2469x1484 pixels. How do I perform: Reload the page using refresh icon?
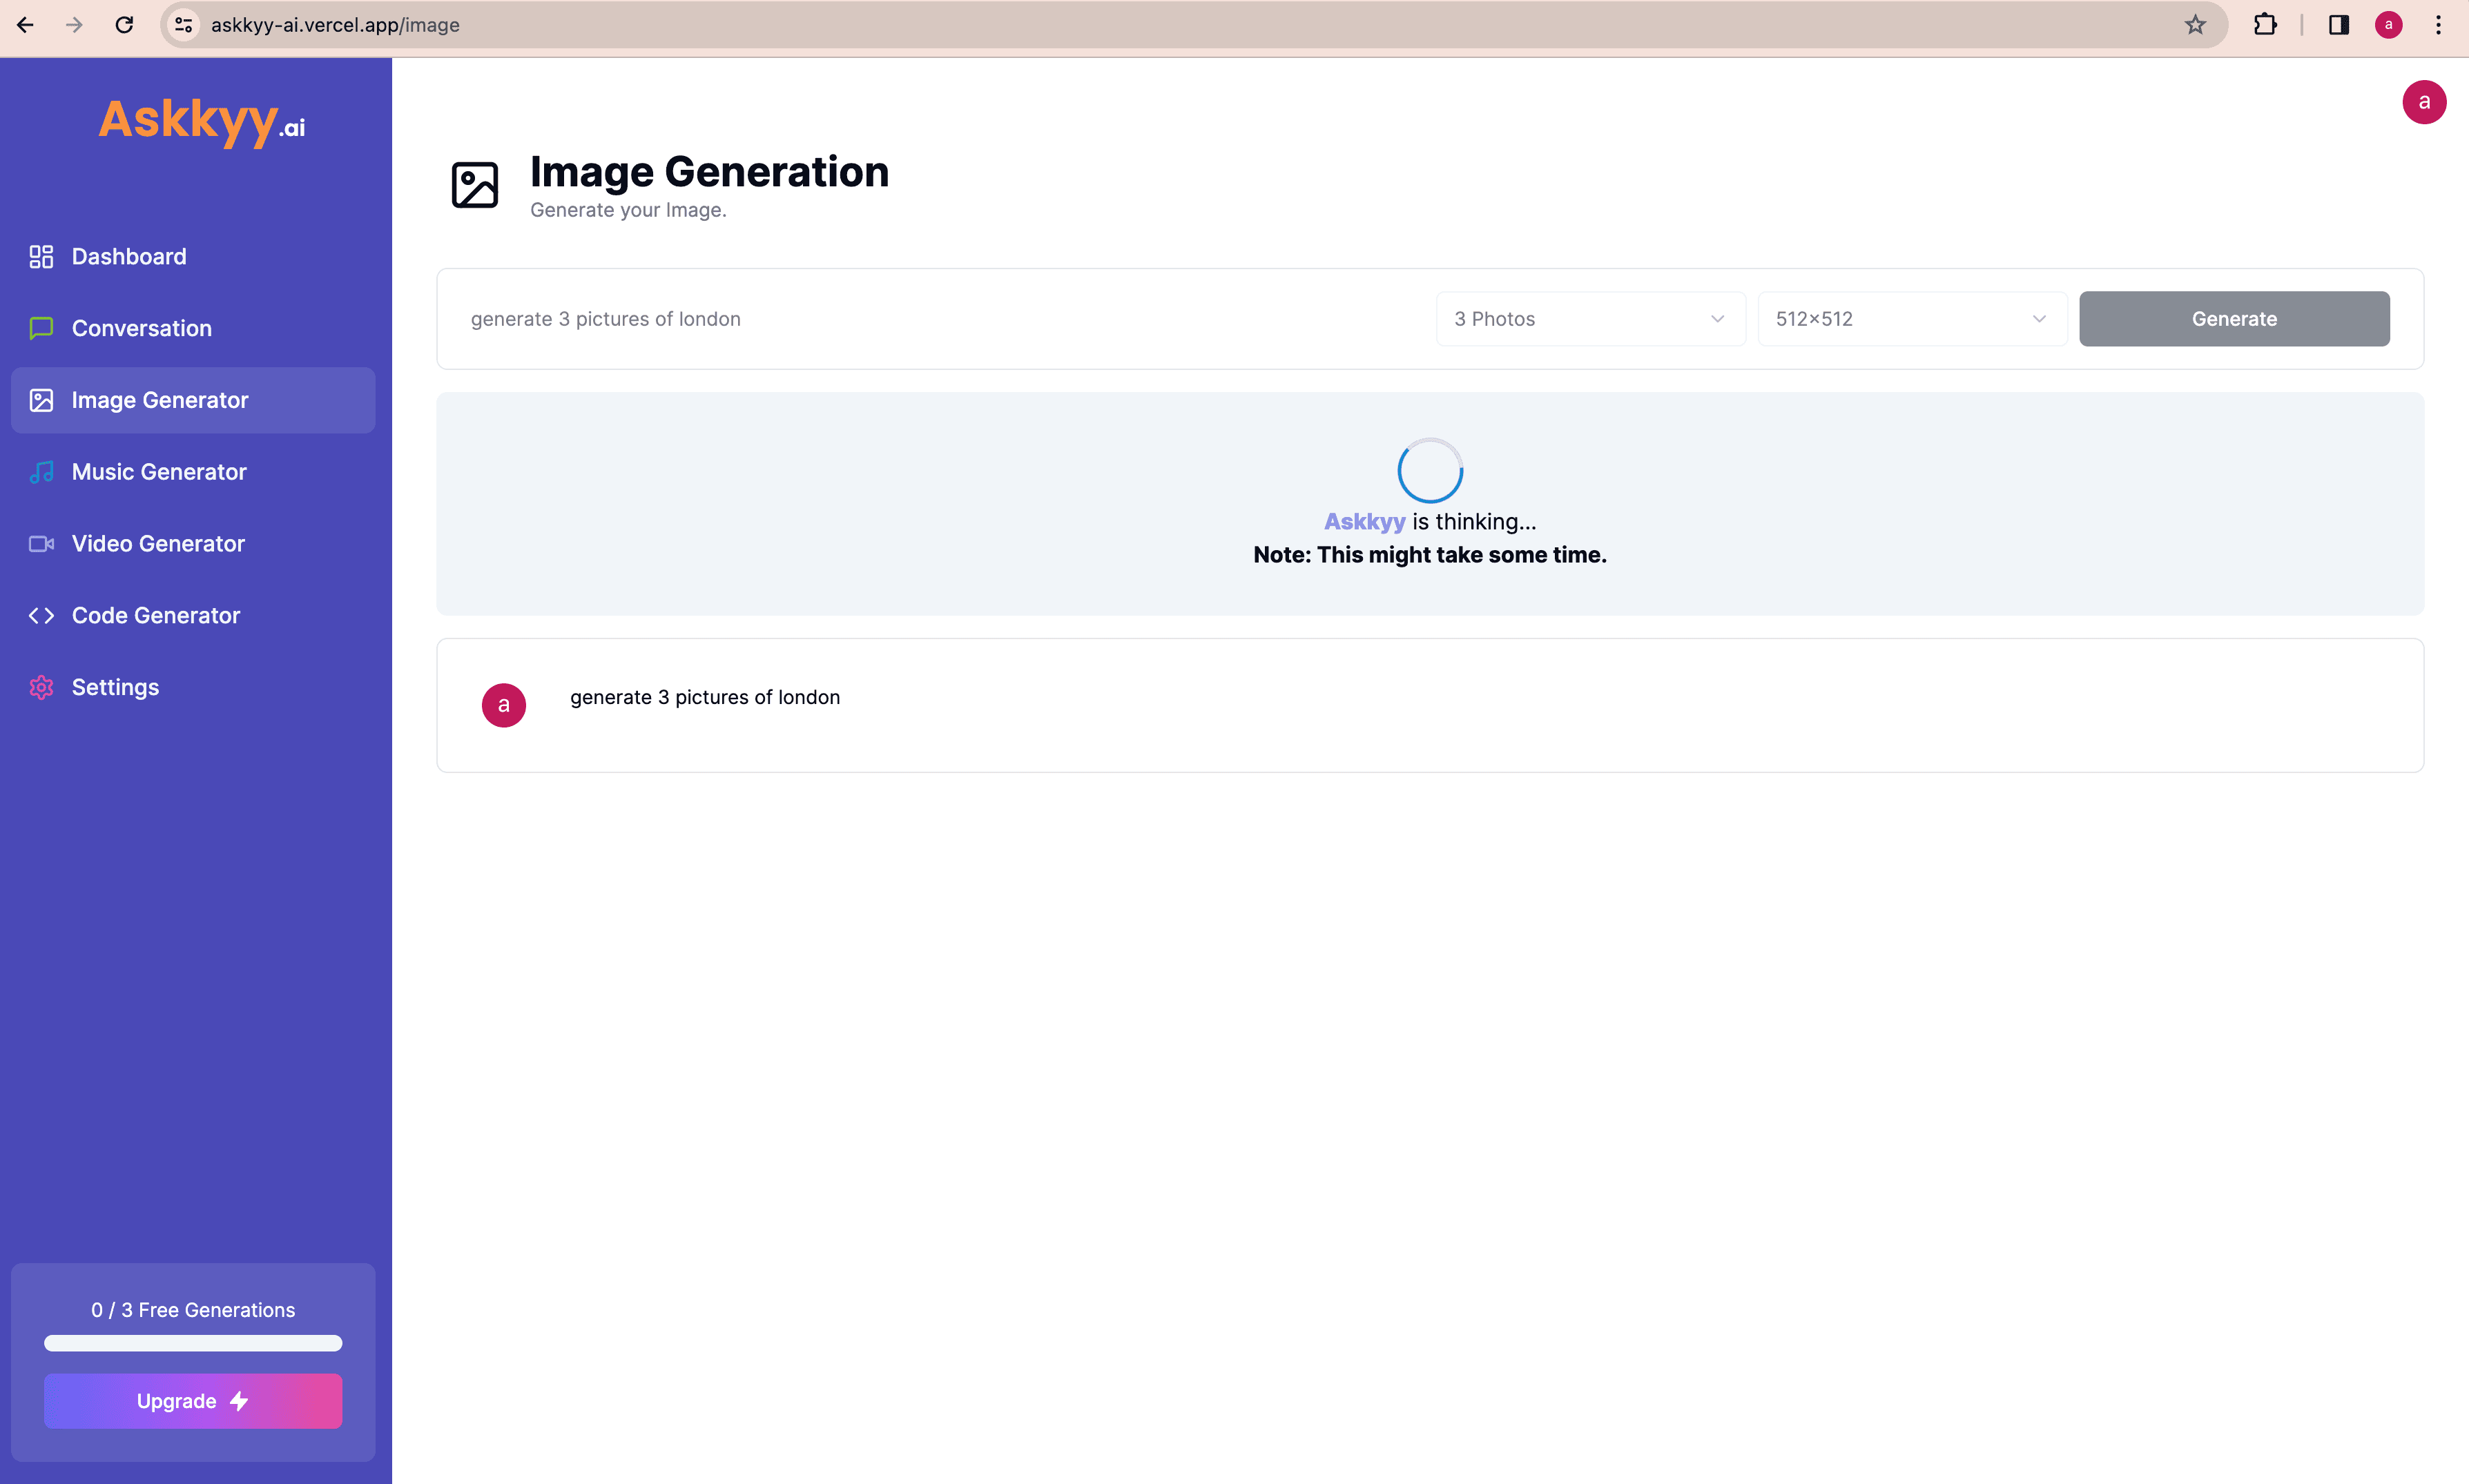click(x=124, y=25)
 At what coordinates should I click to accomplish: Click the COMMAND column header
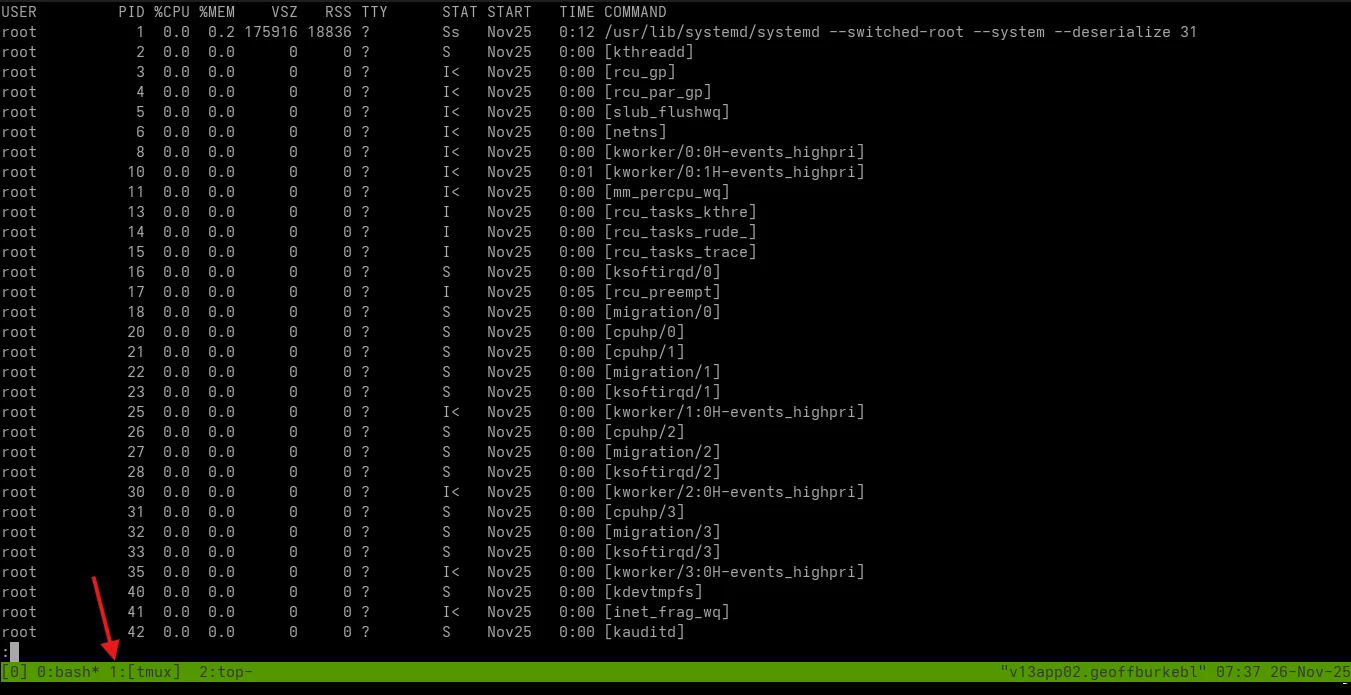pyautogui.click(x=635, y=12)
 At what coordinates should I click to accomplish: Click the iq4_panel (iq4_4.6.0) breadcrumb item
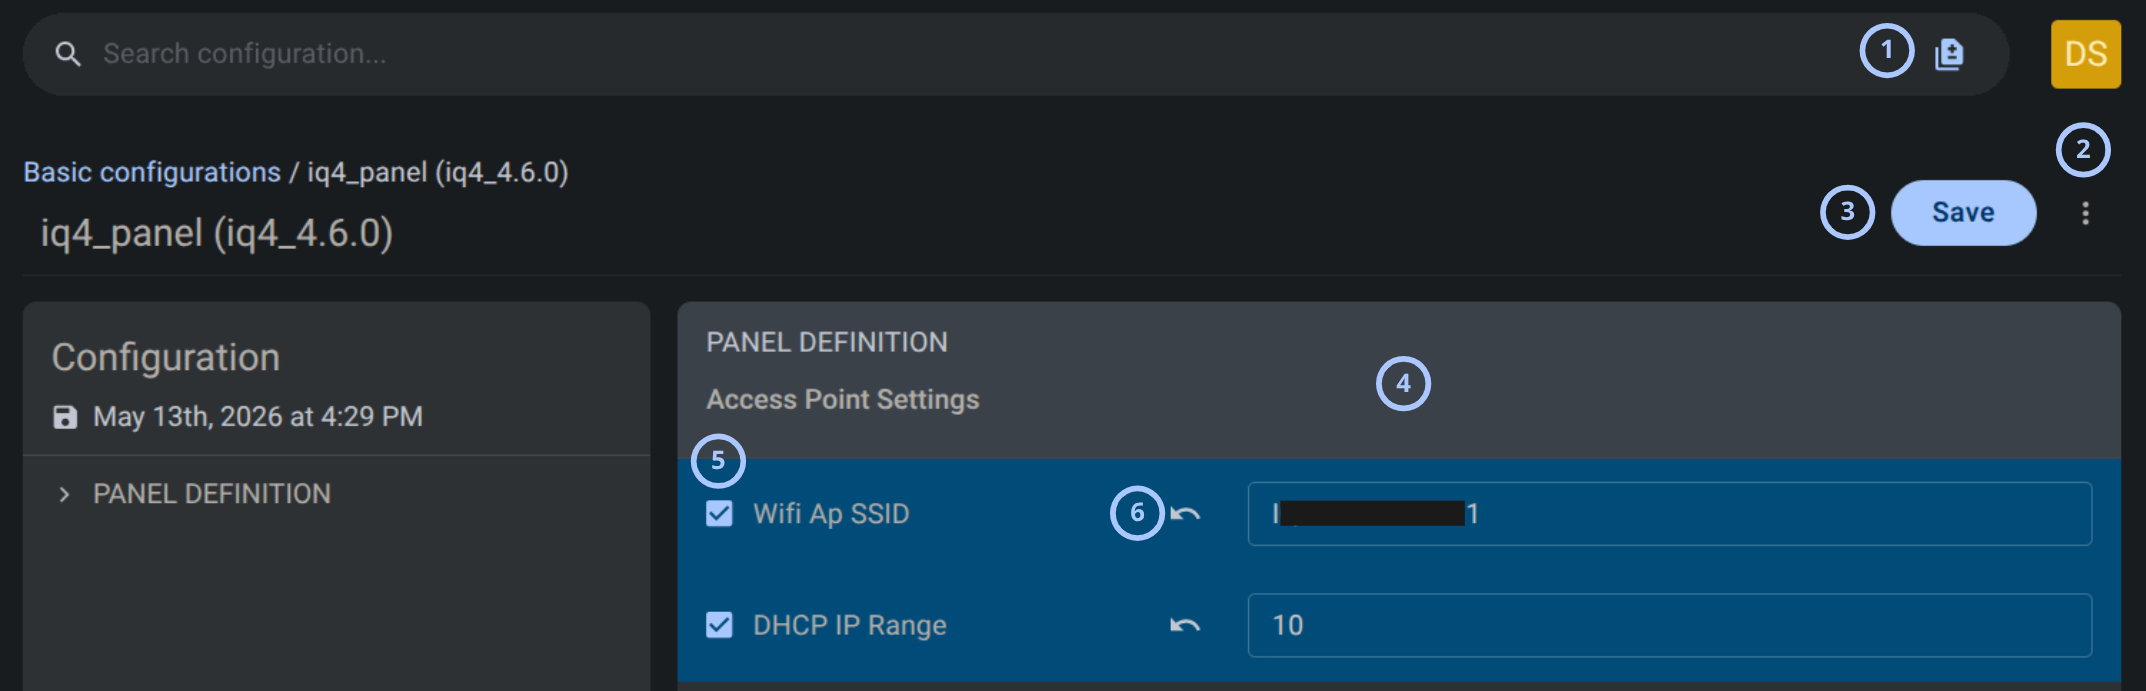[437, 172]
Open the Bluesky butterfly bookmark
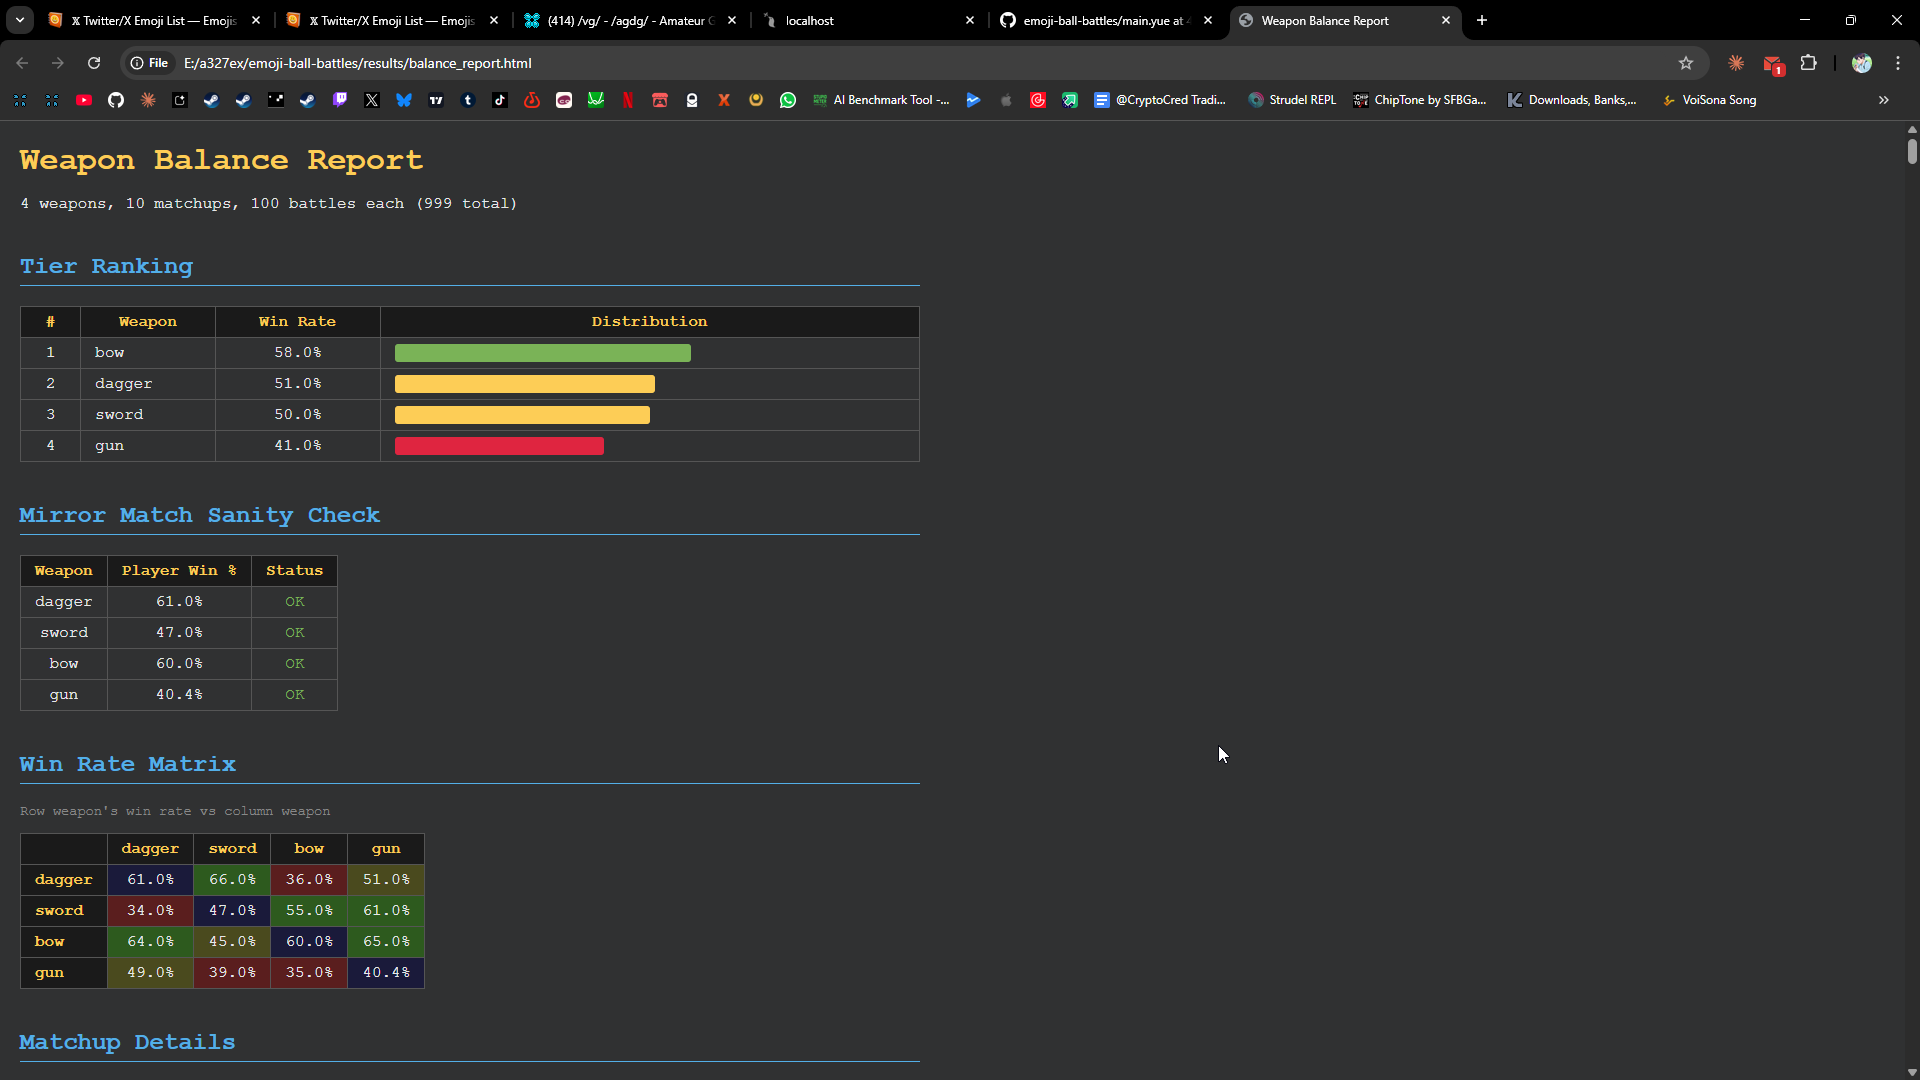 [x=404, y=100]
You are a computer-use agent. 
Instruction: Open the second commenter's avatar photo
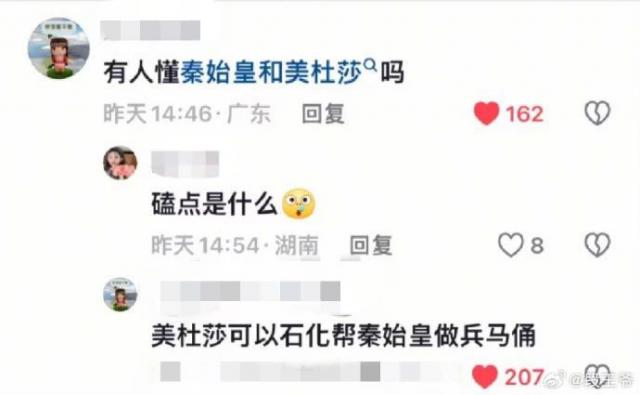tap(120, 163)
__________________________________________________
## Work required
Could you write out every line of the records again, requests included, with each coordinate in the answers scaled by 1.65 and rounded to a whole number, halves rounding up? Leave the pictures out.

## Solved problem
2469x1484 pixels. How do I perform: Reload the page using refresh icon?
click(x=205, y=41)
 At what coordinates should I click to accomplish: Click the COMMAND column header
pyautogui.click(x=1048, y=20)
 At what coordinates should I click to accomplish: Click the iq4_panel (iq4_4.6.0) breadcrumb item
[721, 284]
Open the Bluesky butterfly bookmark
 [x=667, y=165]
You are a computer-use agent. 
Instruction: Open the second commenter's avatar photo
tap(198, 269)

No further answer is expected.